Gstore_Fdw Configuration

Parameter Type Default Description
gstore_fdw.enabled bool on By adjustment of estimated cost value, it turns on/off Gstore_Fdw. Note that only Foreign Scan (Gstore_Fdw) can scan on GPU memory store, if GpuScan is not capable to run on.
gstore_fdw.auto_preload bool on Controls whether the GPU memory store shall be pre-loaded to GPU devices next to the PostgreSQL startup. If not pre-loaded, GPU memory store shall be loaded on the demand by someone's reference. It may lead slow-down of query response time on the first call.
gstore_fdw.default_base_dir text NULL Directory to create base files, if base_file was not specified in the foreign-table options.
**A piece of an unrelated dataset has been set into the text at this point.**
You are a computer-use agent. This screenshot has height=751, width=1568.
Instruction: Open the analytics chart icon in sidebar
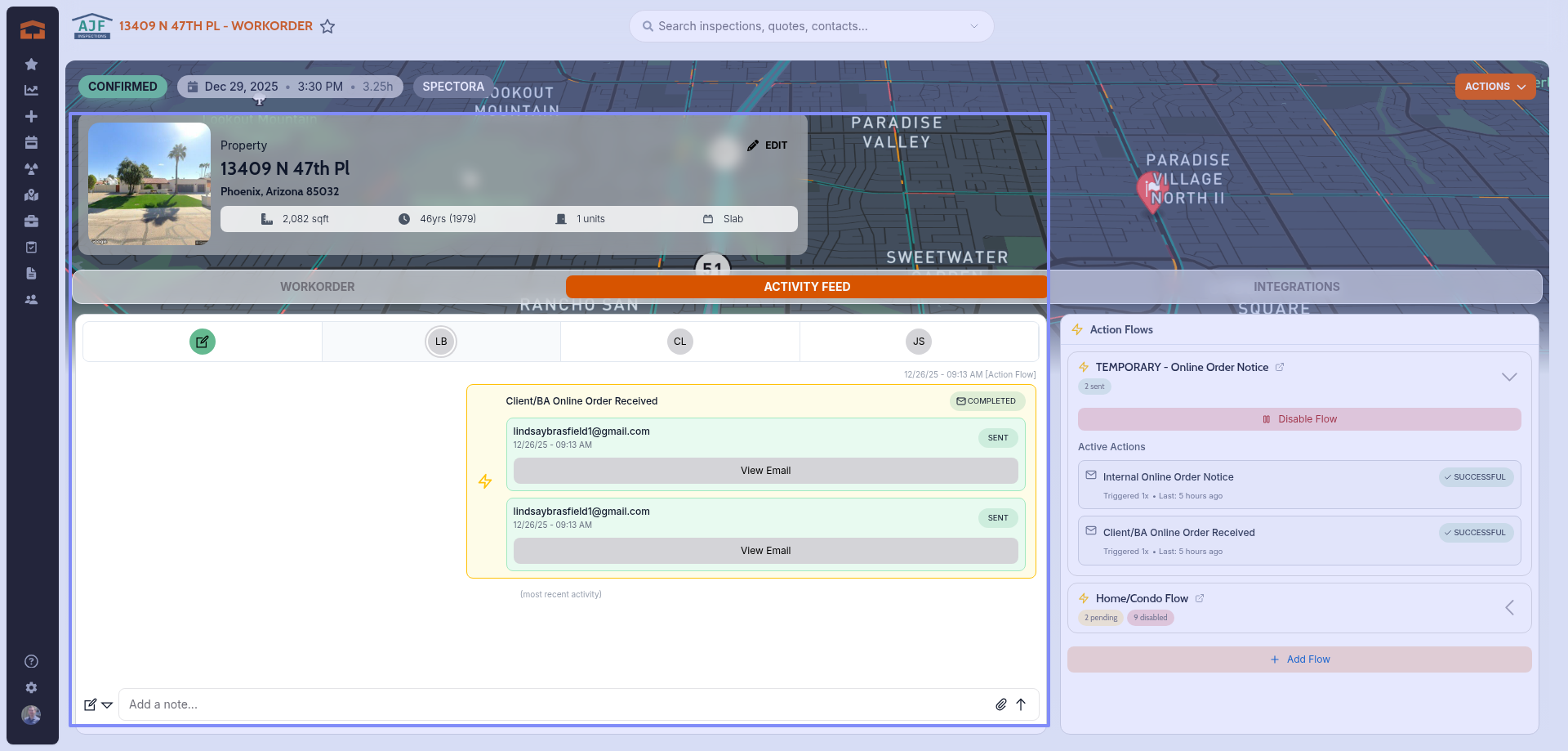click(31, 90)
In the default, it shall be created on the default tablespace of the current database.
gstore_fdw.default_redo_dir text NULL Directory to create redo-log files, if redo_log_file was not specified in the foreign-table options. In the default, it shall be created on the default tablespace of the current database.

Configuration of GPU code generation and build

Parameter Type Default Description
pg_strom.program_cache_size int 256MB Amount of the shared memory size to cache GPU programs already built. It needs restart to update the parameter.
pg_strom.num_program_builders int 2 Number of background workers to build GPU programs asynchronously. It needs restart to update the parameter.
pg_strom.debug_jit_compile_options bool off Controls to include debug option (line-numbers and symbol information) on JIT compile of GPU programs. It is valuable for complicated bug analysis using GPU core dump, however, should not be enabled on daily use because of performance degradation.
pg_strom.extra_kernel_stack_size int 0 Extra size of stack, in bytes, for each GPU kernel thread to be allocated on execution. Usually, no need to change from the default value.

GPU Device Configuration

Parameter Type Default Description
pg_strom.cuda_visible_devices string '' List of GPU device numbers in comma separated, if you want to recognize particular GPUs on PostgreSQL startup. It is equivalent to the environment variable CUDAVISIBLE_DEVICES
pg_strom.gpu_memory_segment_size int 512MB Specifies the amount of device memory to be allocated per CUDA API call. Larger configuration will reduce the overhead of API calls, but not efficient usage of device memory.

System Shared Memory Configuration

Parameter Type Default Description
shmbuf.segment_size int 256MB
shmbuf.num_logical_segments int auto Default logical segment size is double size of system physical memory size.